Authentic Role-playing as Situated Learning: Reframing teacher Education Methodology for Higher-order Thinking
Source: Studying Teacher Education, Vol. 9, No. 1, 45–61, 2013
(Reviewed by the Portal Team)
In this paper, the authors draw from situated learning theory and teacher education research to propose a teacher education pedagogy that may help to bridge the theory-into-practice gap for preservice teachers.
Methods
The authors employ a self-study methodology in order to examine the use of Authentic Role-playing as Situated Learning (ARSL). This methodology allows the preservice teachers to pause the interaction during classroom role-playing in order to gain access to and demystify the complex, critical thinking used by expert teachers in their moment-to-moment practice.
The authors describe two examples during spring 2010 and spring 2011of Pedagogy ARSL in which they engaged preservice teachers in a fifth-grade mathematics lesson using tiered instruction.
The participants special education and general education preservice teachers.
The authors developed the 3-hour sessions, including their co-taught tiered lesson plan, pre- and post-assessments, tiered math materials and student handouts, and specific student role-play assignments for the fifth-grade tiered math lesson.
The authors videotaped the lessons and observed the student role-play assignment.
Conclusions
The authors found that their preservice teachers had responded positively to the role-played lessons.

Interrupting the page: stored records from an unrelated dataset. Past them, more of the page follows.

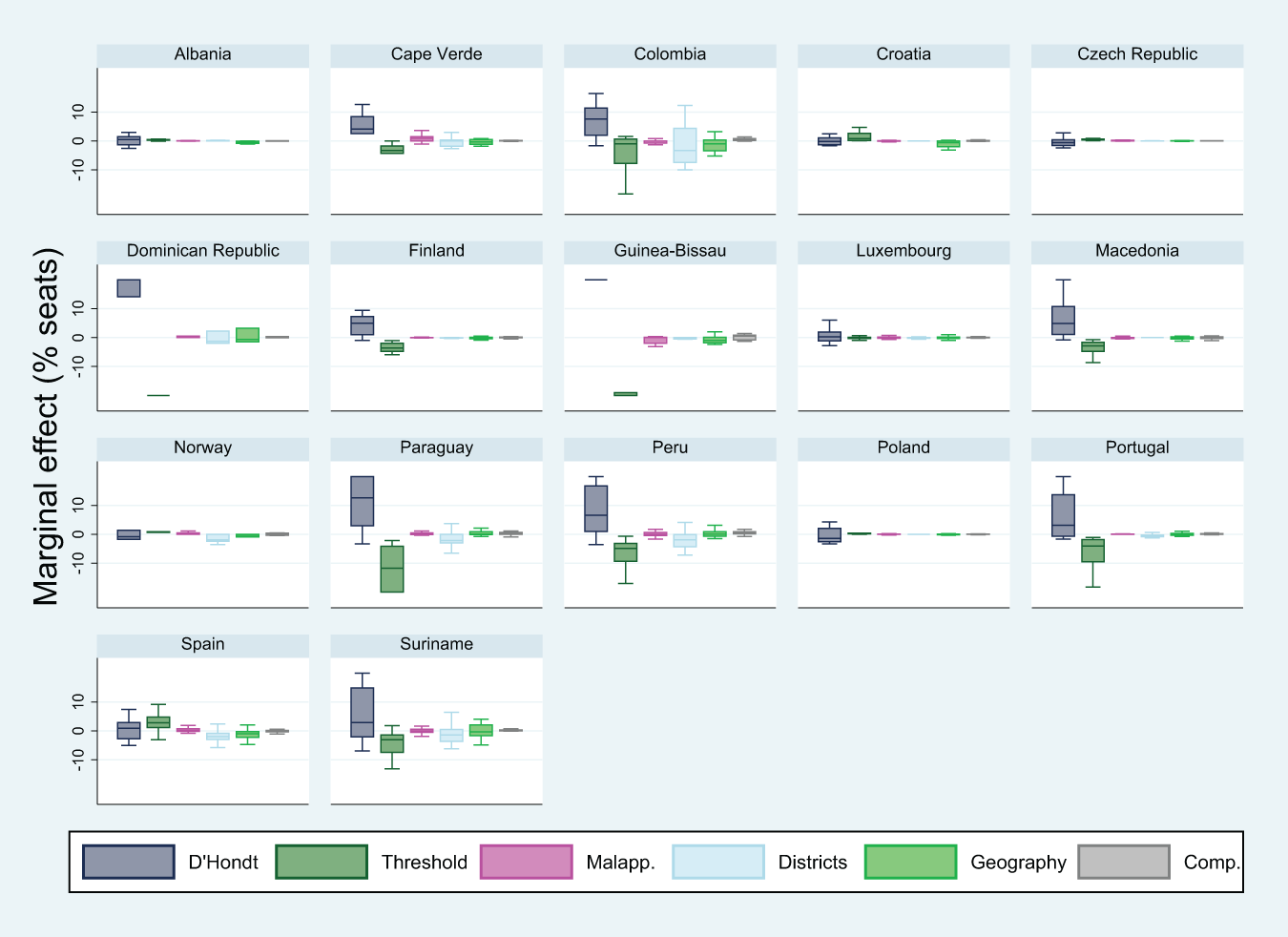This screenshot has width=1288, height=937.
Task: Click the Spain panel title
Action: [202, 644]
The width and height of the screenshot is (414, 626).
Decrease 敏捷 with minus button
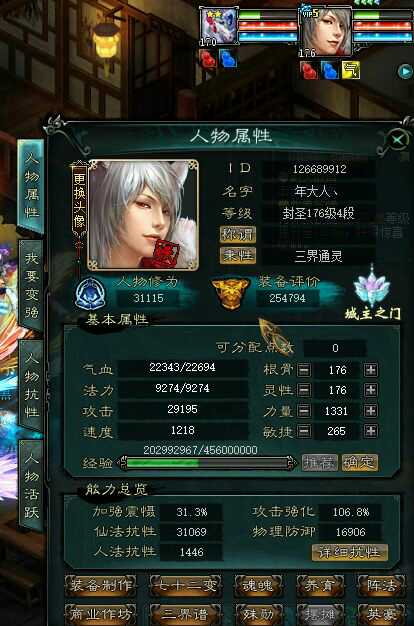[304, 431]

As the authors reviewed the videotaped lessons and discussed the observations, they began to see the emergence of critical thinking, in particular the higher-order skill of discerning/evaluating needs of individual learners, among the preservice teachers in ways that had rarely appeared previously during typical college classroom discussions.
The authors conclude that the experiences of their self-study of the pedagogy of Authentic Role-Playing as Situated Learning showed them that the act of teaching can indeed be demystified by modeling higher-order thinking and teaching within a situated performance role-play, with a robust meta-commentary and significant vulnerability.
The authors now believe that vulnerability is an essential element of modeling; without it, they are merely demonstrators, not teachers of teachers.